Saxophones and electronics
The works on this CD were
composed for Meta Duo, and the earliest of them is written by Ivar Frounberg.
Because of the similarity between the name Saxo and the word saxophone, and
because of Ivar Frounberg's fascination with Saxo's writings, the title Saxo suggested itself. However, the
music has no direct references to stories in the work of the Danish chronicler
Saxo, who in the years about 1200 wrote an early Danish history in Latin. The
work does however itself involve a number of stories which come to expression
through harmonic structures, tempo relations and melodic lines. The piece is
divided into five sections, each of which introduces a new saxophone
instrument: first the sopranino, then the baritone and the baritone again, then
the alto and finally a duo for alto and contrabass saxophone. There are two
slow movements between more active movements, but the tempo changes between the
movements do not follow the changes between saxophones and harmonies and
therefore contribute to a certain ambivalence in the experience of the form.
The electro-acoustic elements add further dimensions and layers.
Jens Hørsving's music is in the
borderland between the classical and the popular-rhythmic tradition.
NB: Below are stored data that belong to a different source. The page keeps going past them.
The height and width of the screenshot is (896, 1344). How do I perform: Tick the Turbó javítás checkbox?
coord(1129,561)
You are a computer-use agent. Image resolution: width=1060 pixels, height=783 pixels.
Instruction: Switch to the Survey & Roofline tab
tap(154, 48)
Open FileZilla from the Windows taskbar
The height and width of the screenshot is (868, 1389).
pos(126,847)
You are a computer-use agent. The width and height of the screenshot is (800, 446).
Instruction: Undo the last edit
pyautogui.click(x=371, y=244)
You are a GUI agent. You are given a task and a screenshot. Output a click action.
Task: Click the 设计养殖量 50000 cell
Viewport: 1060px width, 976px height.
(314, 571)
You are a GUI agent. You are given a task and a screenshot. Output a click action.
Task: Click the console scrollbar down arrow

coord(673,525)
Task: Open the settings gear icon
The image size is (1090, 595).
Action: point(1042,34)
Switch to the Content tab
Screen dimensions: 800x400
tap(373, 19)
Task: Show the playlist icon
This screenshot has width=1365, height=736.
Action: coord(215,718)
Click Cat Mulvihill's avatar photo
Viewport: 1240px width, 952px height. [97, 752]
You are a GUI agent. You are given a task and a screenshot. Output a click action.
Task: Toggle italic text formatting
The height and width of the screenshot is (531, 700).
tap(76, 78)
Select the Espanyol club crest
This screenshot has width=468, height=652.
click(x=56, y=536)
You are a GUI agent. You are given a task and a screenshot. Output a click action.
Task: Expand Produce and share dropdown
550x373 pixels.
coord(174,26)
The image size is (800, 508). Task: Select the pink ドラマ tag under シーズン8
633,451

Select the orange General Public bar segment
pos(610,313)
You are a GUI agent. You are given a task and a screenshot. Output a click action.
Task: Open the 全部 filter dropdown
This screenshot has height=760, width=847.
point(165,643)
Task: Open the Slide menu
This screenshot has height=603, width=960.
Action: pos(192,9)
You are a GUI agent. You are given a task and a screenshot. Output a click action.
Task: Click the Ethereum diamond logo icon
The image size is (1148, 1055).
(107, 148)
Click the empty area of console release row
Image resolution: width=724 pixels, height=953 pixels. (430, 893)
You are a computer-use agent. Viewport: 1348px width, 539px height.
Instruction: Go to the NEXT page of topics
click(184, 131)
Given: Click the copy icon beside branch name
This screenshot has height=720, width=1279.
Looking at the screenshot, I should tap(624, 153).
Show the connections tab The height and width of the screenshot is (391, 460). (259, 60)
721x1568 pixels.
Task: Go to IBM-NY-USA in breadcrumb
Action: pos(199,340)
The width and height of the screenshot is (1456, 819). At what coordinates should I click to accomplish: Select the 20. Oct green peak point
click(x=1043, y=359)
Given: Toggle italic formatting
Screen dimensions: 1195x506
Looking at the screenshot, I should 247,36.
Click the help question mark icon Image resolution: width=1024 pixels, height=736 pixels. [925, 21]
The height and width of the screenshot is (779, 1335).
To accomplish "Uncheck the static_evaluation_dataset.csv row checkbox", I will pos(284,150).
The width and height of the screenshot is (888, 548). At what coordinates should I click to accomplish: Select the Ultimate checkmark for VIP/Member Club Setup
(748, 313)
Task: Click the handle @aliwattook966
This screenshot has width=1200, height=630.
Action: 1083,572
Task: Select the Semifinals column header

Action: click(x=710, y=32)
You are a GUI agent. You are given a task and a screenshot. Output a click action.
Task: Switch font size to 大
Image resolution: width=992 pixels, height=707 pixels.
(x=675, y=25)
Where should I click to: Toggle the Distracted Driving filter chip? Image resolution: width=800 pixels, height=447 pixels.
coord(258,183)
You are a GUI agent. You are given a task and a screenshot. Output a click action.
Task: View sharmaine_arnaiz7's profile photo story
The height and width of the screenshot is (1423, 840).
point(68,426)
The classical
structures, methods and techniques encounter the amplified, energetic universe
of ‘rhythmic' music, whose direct musical nerve is preserved without sidelining
classical music's attention to detail. In Corrosions for soprano sax and electronics
the instrumental lines and electronic soundscapes are subjected to various
attacks of musical corrosion. The attacks range from light assaults that only
make scratches on the surface to severe corrosion where the whole construction
collapses.
Hans Peter Stubbe Teglbjærg's Dif:rq! -
Paraphony for saxophones
and electronics takes its point of departure in the historical Greek -aulos, a double-reed twin-pipe wind
instrument that was very common in ancient Greece. The family relationship of
the saxophone with this historic shawm prompted Hans Peter Stubbe Teglbjærg to
set out to rediscover what one could call the lost polyphony of the wind
instruments. The cryptic title Dif:rq! can be read as an abbreviated form of di-frequency,
that is two pitches, or of differential frequency, which is the difference
between two pitches. Both meanings and their nuances are involved in the use of
diphony in the piece. There is a further duality in the Greek-derived word
‘para-phony', which can be translated as co-sounding, that is a sound or note
that sounds together with another.
In Morten Olsen's Irazz the listener is not only invited
down into the depths, to the sounds that the composer knows so well from his
place behind his double bass; but also down into the dark interior of the Costa
Rican volcano Irazz, where daylight never penetrates. Although eruptions of the
volcano are few and far between, the volcano is in constant activity. Inside it
thick-flowing melted stone, gases and masses of energy must wait for centuries
for a releasing eruption. In Irazz there is no real eruption, but despite inactive
periods one constantly senses the energy that could lead to an explosive
eruption. These deep, disturbing sounds are played on a bass saxophone assisted
by the electronic elements, where recordings of low saxophones and double
basses are treated and distorted, often beyond recognition.
With the aid of principles from
‘spectral music' the Faroese composer Sunleif Rasmussen carries on the musical
tradition of the Faroe Islands in his works. In the finished work, though, one
rarely hears direct quotations from folk music. Instead Sunleif Rasmussen uses
the traditional Faroese melodies structurally, among other ways by determining
time values on the basis of the intervallic proportions of the melody, and from
the individual notes of the melody he generates sound via the harmonic
spectrum. This is also true of the work Le psaume salé (The Salty Hymn). The musical
material is a reworking of Thomas Kingo's hymn Lov og tak og evig ære (Praise and thanks, eternal
glory) as well as two Faroese variants of the same hymn tune. Towards the end
one can hear, in an electronic reworking, the melodic variant from the Faroese
district Tjørnuvik as sung by two elderly men.